Source text =>
*** Block opens ***
Cube is a server for comparative analysis of protein sequences. A group of sequences can be compared to find regions they have in common ('conservation analysis'). Alternatively, if it is known that the sequences can be divided into several groups or classes, such as two paralogous families of proteins, or proteins from two different kingdoms, they can be contrasted to find regions in which they differ, conferring the specific function to each group ('specialization analysis'). Follow this link to read more about why-and-how of protein sequence comparison.

The purpose of such an exercise is, typically, to help in the rational design of single-site mutational experiments, to estimate the impact of SNPs, or guide computational docking. Specialization analysis, in particular, may help in the search of separation-of-function mutants.

Below is the contents list for this help page. If you are new to the subject, consider starting from worked examples, even if you do not have a slightest intention of actually working through them.



INPUT
 

The only required input on the conservation page is a set of sequences in fasta format. You can read more about the FASTA format on its Wikipedia page.

If you do not have sequences homologous to your protein, you can read more about finding them by clicking here.

Optionally, the sequences can be pre-aligned (the server accepts fasta and msf formats). If your sequences are already aligned, please tick the "my sequences are aligned" checkbox, otherwise the server will ignore your original alignment.

The reference sequence can be specified. All scores will be shown mapped onto this sequence. (The positions that do not exists in this sequence will be skipped. This is to avoid one extraneosly long sequence in the input making the output unreadable.) If no reference sequence is given, the first sequence in the uploaded file will be used.

In addition, the structure can be provided. Check here if you are not sure whether your protein has a known structure.

The default scoring method can be changed. The references for the implemented scoring methods can be found below.
*** Block closes ***
Supplied material =>
*** Block opens ***
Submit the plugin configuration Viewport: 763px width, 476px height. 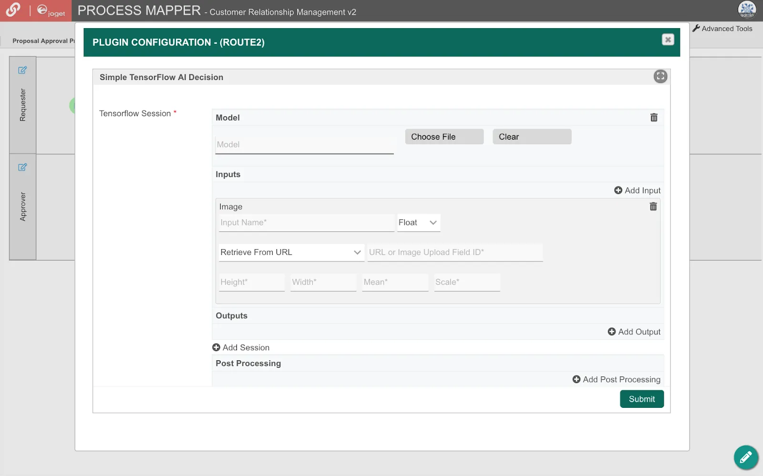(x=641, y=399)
*** Block closes ***
*** Block opens ***
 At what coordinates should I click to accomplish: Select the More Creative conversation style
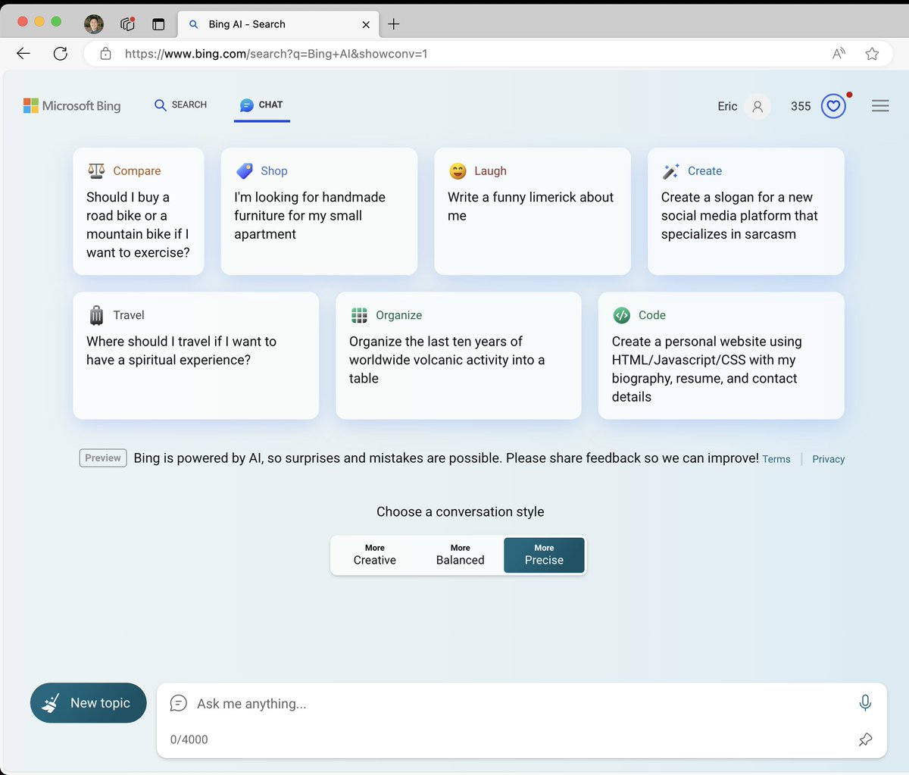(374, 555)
*** Block closes ***
Study questions =>
1. In the Cube help page, which sequence is used as the reference when none is specified?
2. Write the next part of the help page about the Cube server, continuing from its final sentence.

Responses to the exercise =>
1. The first sequence in the uploaded file is used.

2.
The users are invited to provide any information that they already may have about the protein residues (such as transmembrane regions, post-translational modifications sites, catalytic residues and similar), numbered according to any sequence in the alignment. This information is added to the downloadable table, alongside the conservation score, residue type, and surface accessibility information. Note: this information is, of course, uploaded to the computer that Cube runs on. If you believe you have something sensitive, you can add it to the spreadsheet after you download it.

On the specialization page, the input consists of sequences already divided into meaningful groups. The groups can be arbitrary, but typically they are expected to represent paralogous families of proteins in comparable taxonomical samples, or protein orthologues divided into clearly distinct taxonomical groups.

Each group of sequences should be in fasta format if the sequences are not aligned, or fasta or msf if they are (aligned).

Annotation, according to numbering in any of the sequences in the alignment can also be provided. It will appear in xls spreadsheet, alongside the information about conservation/specialization and surface accesibilty (if the structure was provided).


SEQUENCE NAMES
 

This is arguably a subtopic of the input section, but it is so important and potentially confusing, that we believe it deserves a section of its own. In FASTA format, in particular, a sequence header might look something like this

           >gi|114647465|ref|XP_528667.2| PREDICTED: 4-hydroxyphenylpyruvate dioxygenase isoform 3 [Pan troglodytes]. 
               

Note the '>' character - it is not arbitrary, nor optional. In FASTA format it marks the beginning of the header line. (You can read more about the FASTA format on its Wikipedia page). In this case, everything before the first space (e.g. 'gi|114647465|ref|XP_528667.2|') will be taken as the input identifier for the sequence. However, this identifier is a clunker, loaded with special characters, and completely un-informative regarding the sequence it labels. Cube will therefore try to shorten the name to something like PAN_TRO_114647465.

When adding the annotation, you can use 'gi|114647465|ref|XP_528667.2|' as the sequence name. Alternatively, you can use any unique part of it - such as '114647465.' The server will try to find the sequence you have in mind by pattern matching. This will fail if the selected name is not truly unique, and result in the input processing error. Therefore, try and give unique names to your sequences. Also consider the possibilty that the seqeunces wiht identical names actually are two identical sequences - in that case you can get rid of one of them.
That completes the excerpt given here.